*** STUDY MATERIAL Section Begins ***

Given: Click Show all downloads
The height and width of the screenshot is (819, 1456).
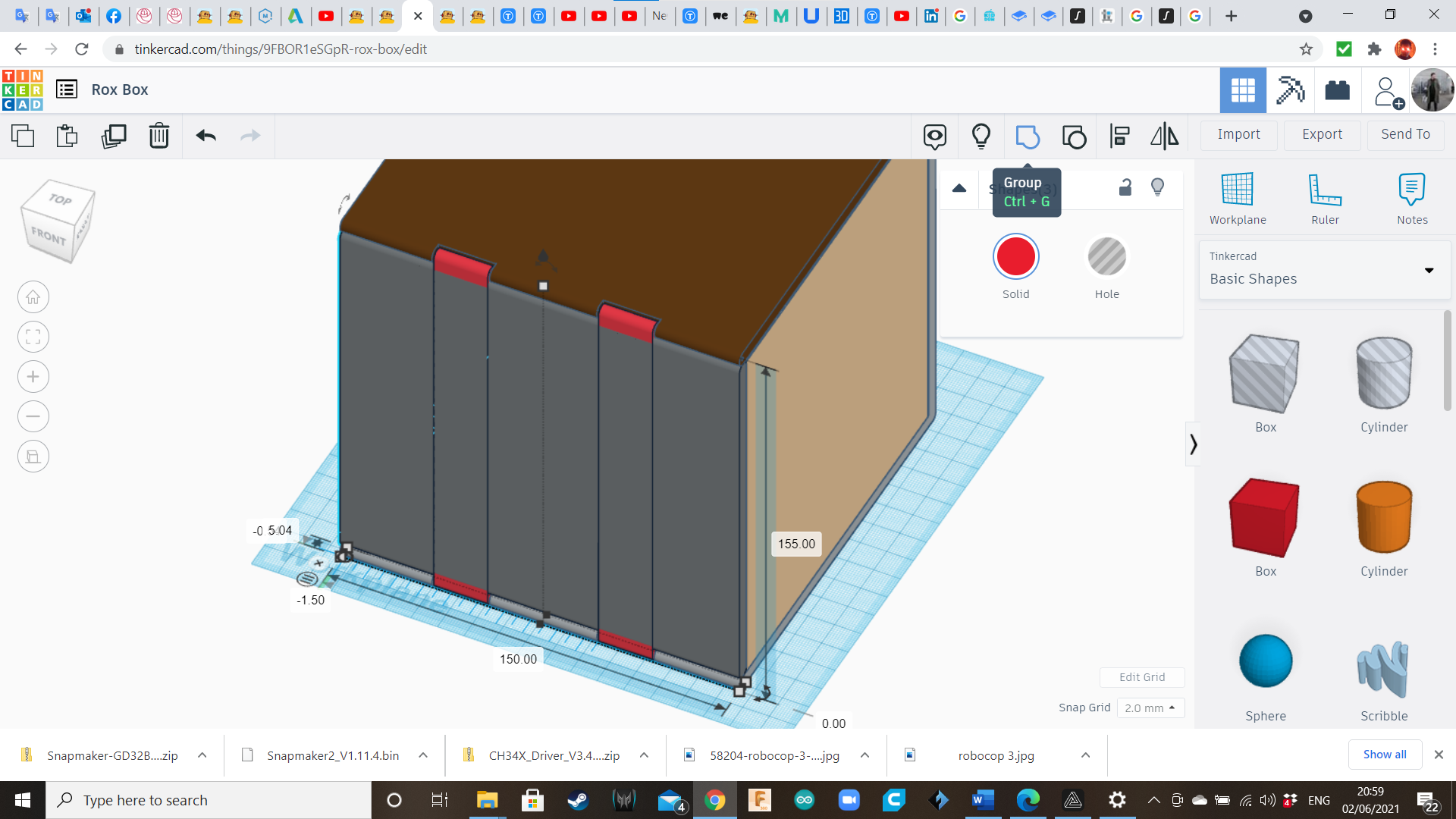Looking at the screenshot, I should pyautogui.click(x=1384, y=755).
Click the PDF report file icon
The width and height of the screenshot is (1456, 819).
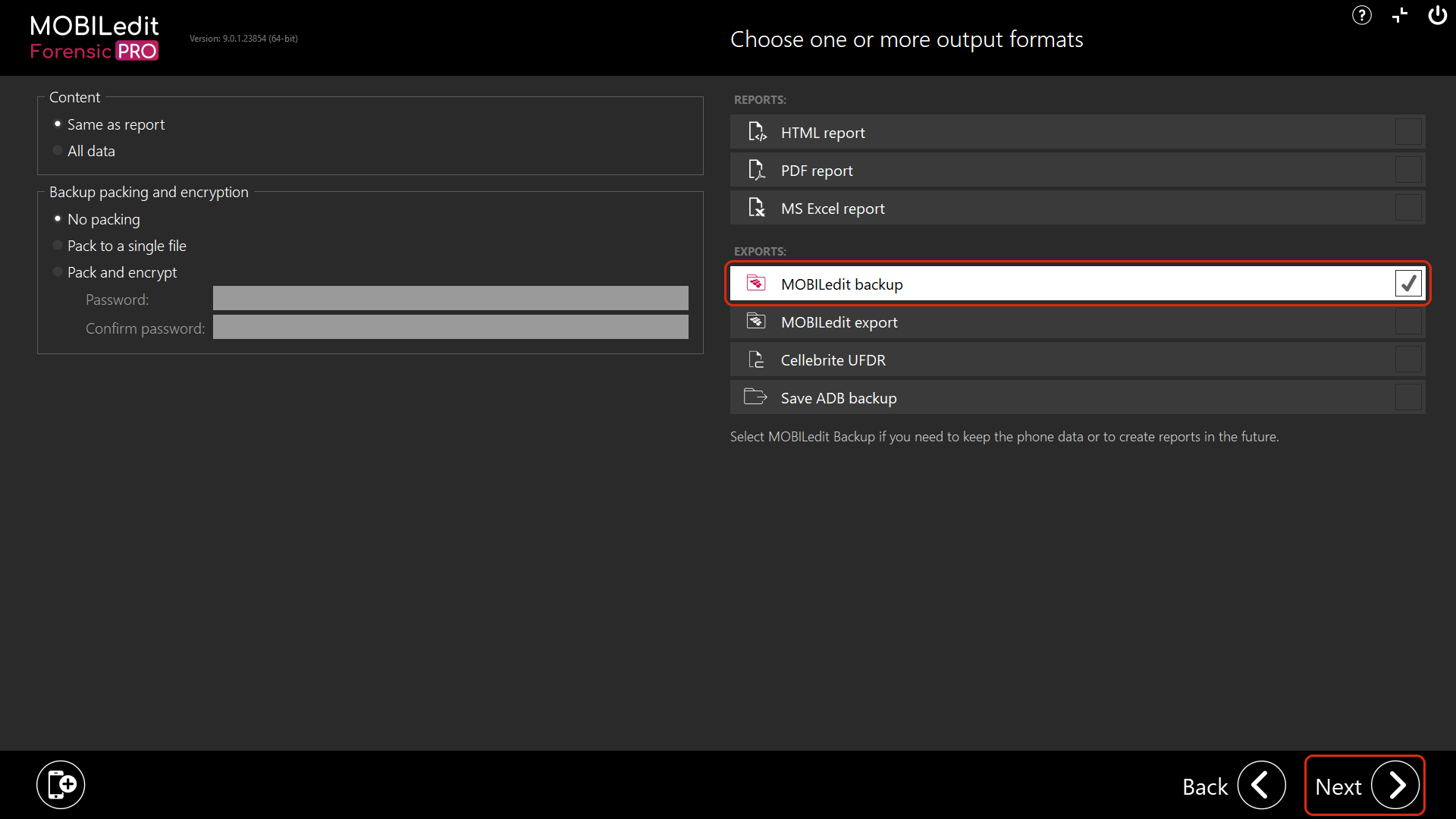[x=756, y=170]
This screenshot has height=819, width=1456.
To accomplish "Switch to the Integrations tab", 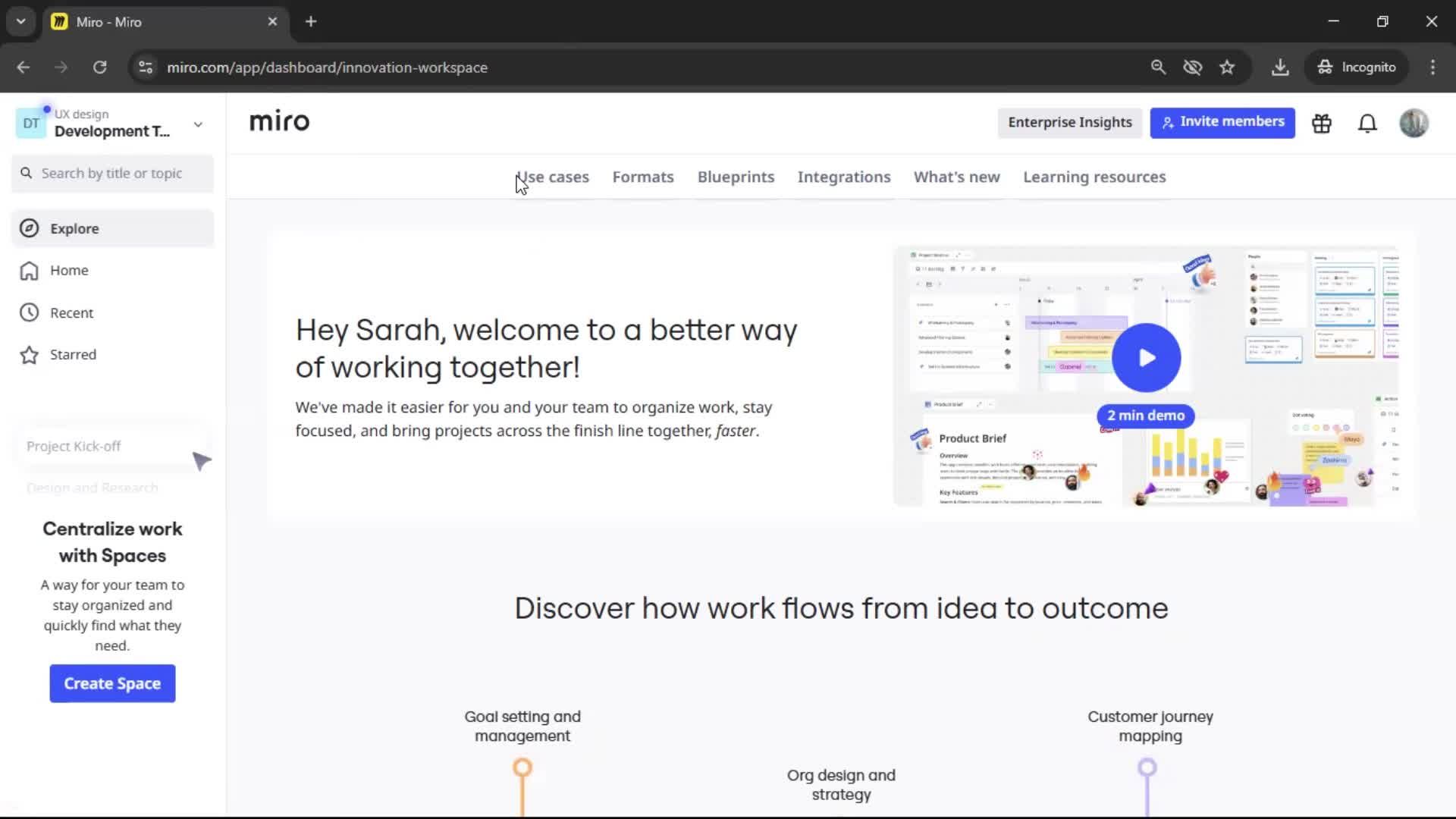I will coord(843,177).
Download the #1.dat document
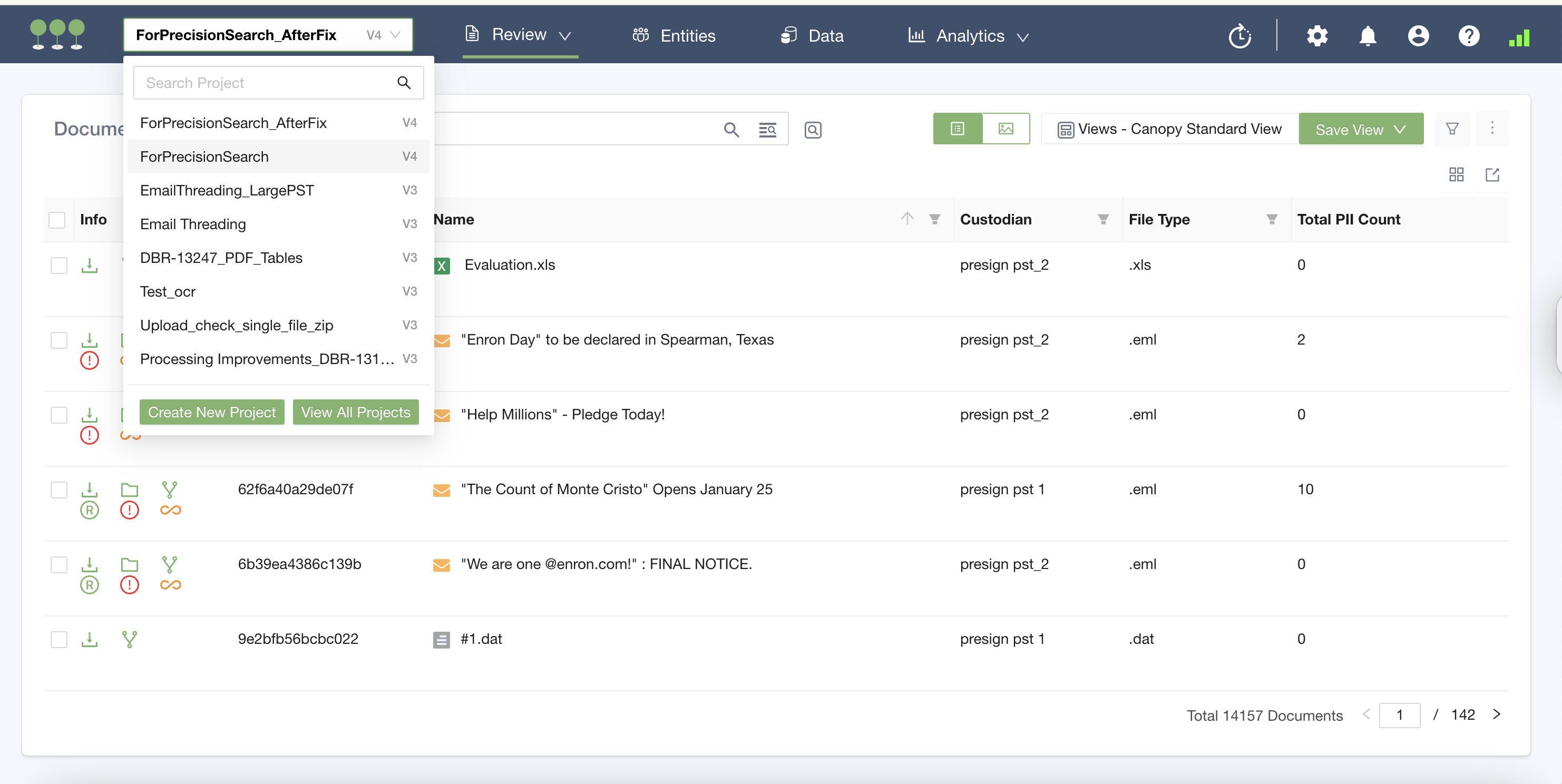Image resolution: width=1562 pixels, height=784 pixels. coord(89,639)
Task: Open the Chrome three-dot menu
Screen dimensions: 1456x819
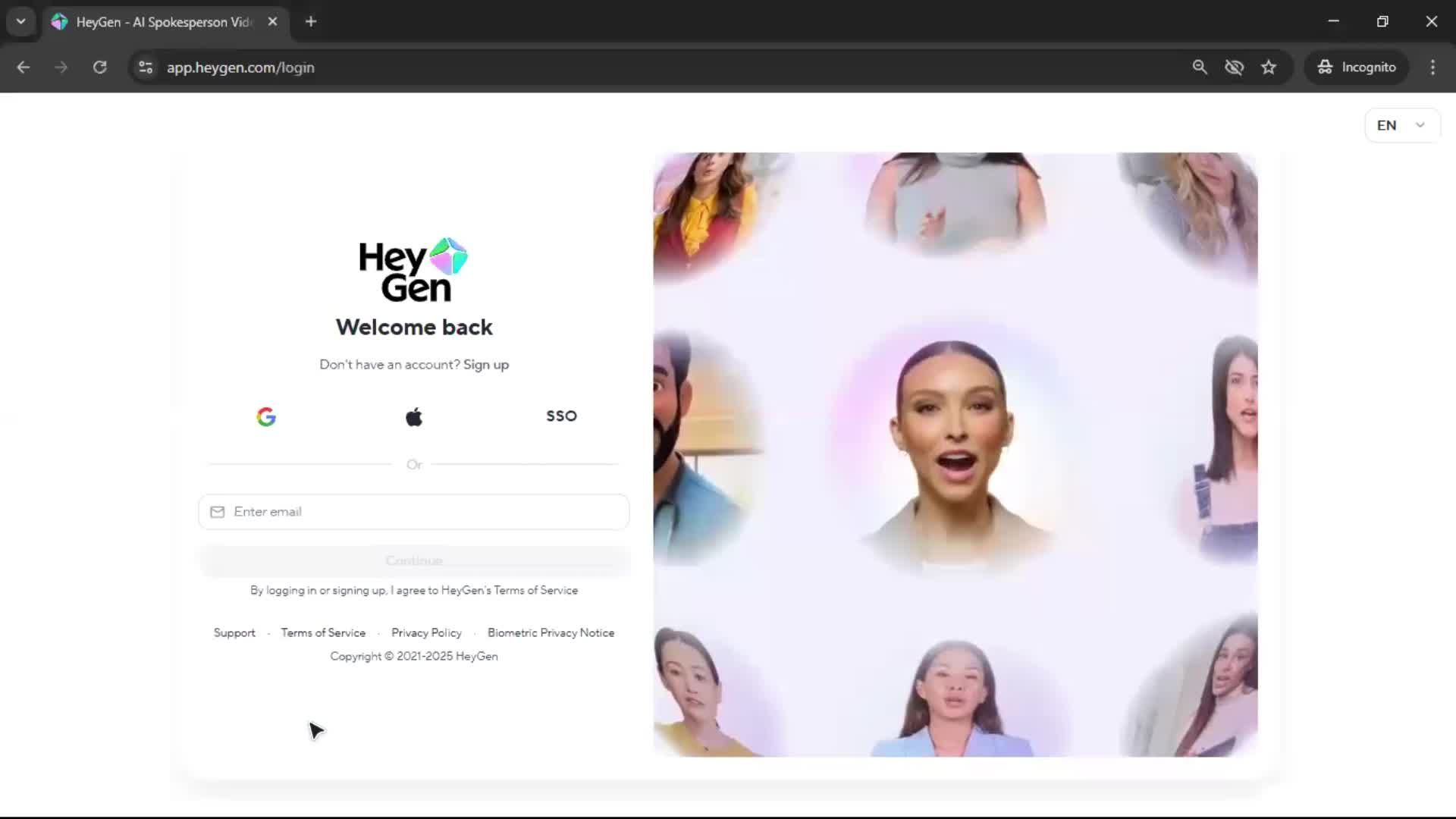Action: tap(1432, 67)
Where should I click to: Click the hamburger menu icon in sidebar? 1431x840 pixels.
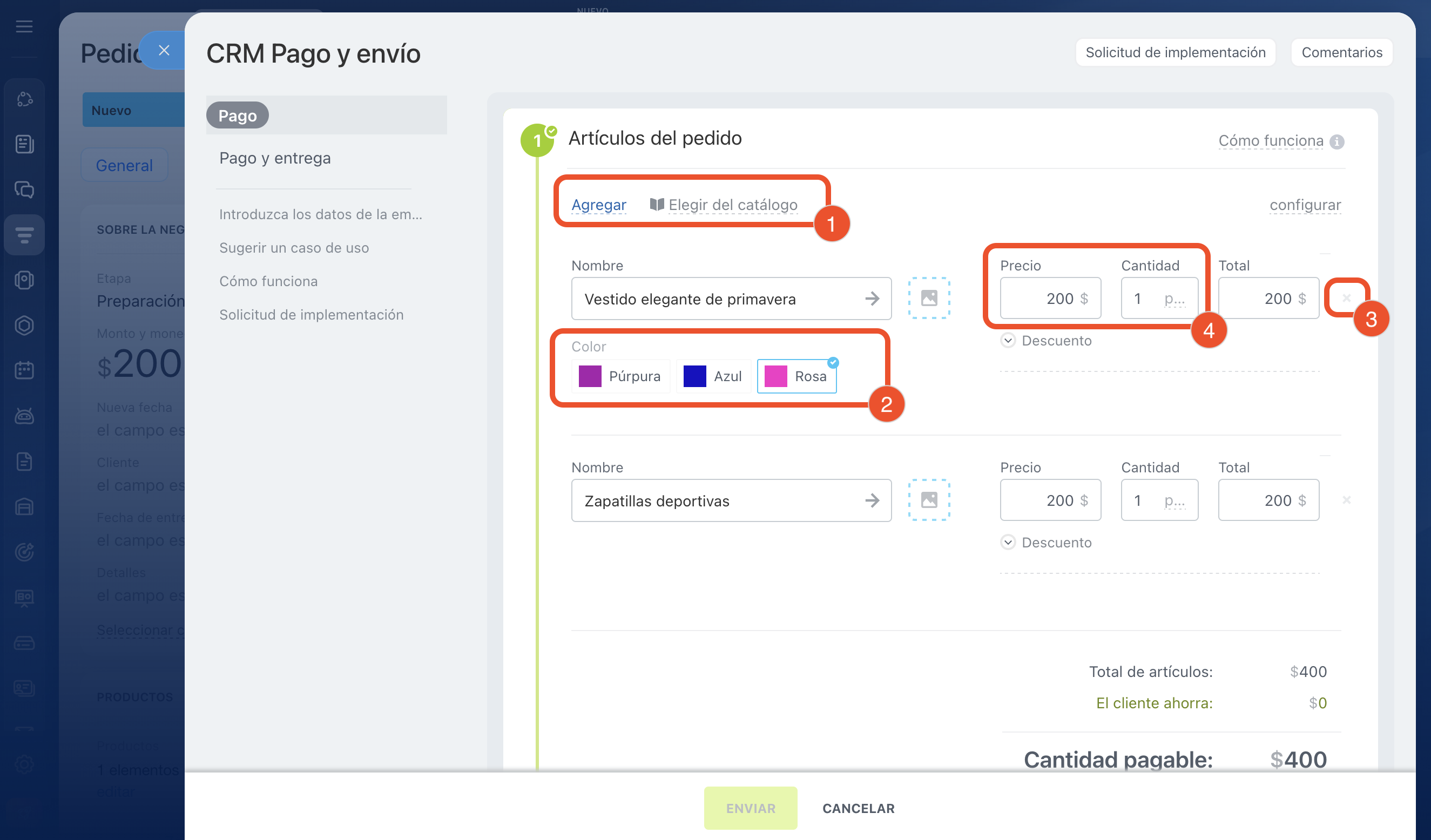coord(24,26)
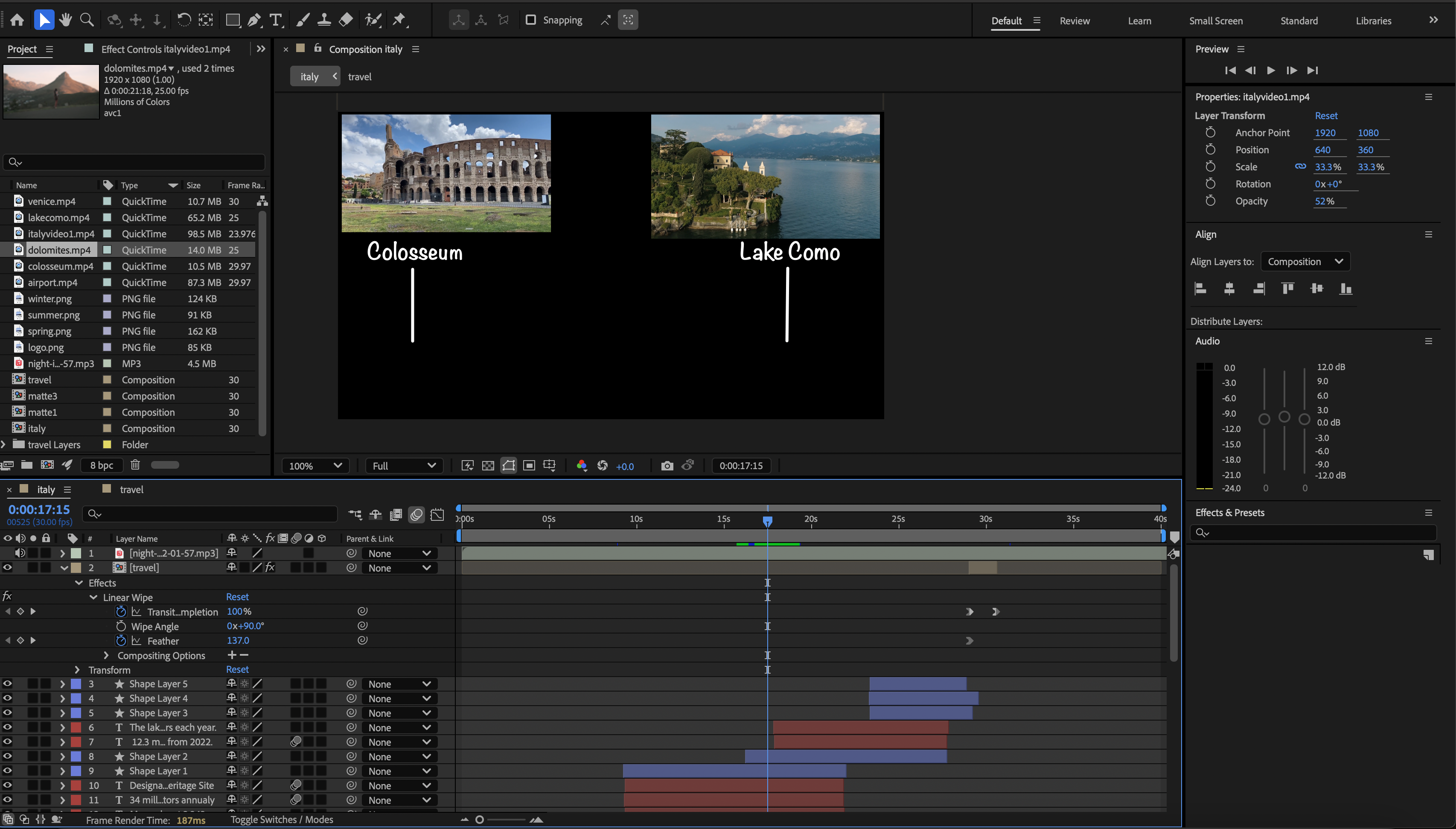Align layers to horizontal center
1456x829 pixels.
[x=1229, y=289]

*** STUDY MATERIAL Section Ends ***

> _PROBLEM REQUIREMENTS_: Give back exactly the lines from the line with "Screen dimensions: 1456x819" through the final line of the entries above, and keep pictures out of the copy.

> _ANSWER SPACE_:
Screen dimensions: 1456x819
Action: tap(1432, 67)
Where should I click to: Click the hamburger menu icon in sidebar? 1431x840 pixels.
coord(24,26)
Align layers to horizontal center
1456x829 pixels.
[x=1229, y=289]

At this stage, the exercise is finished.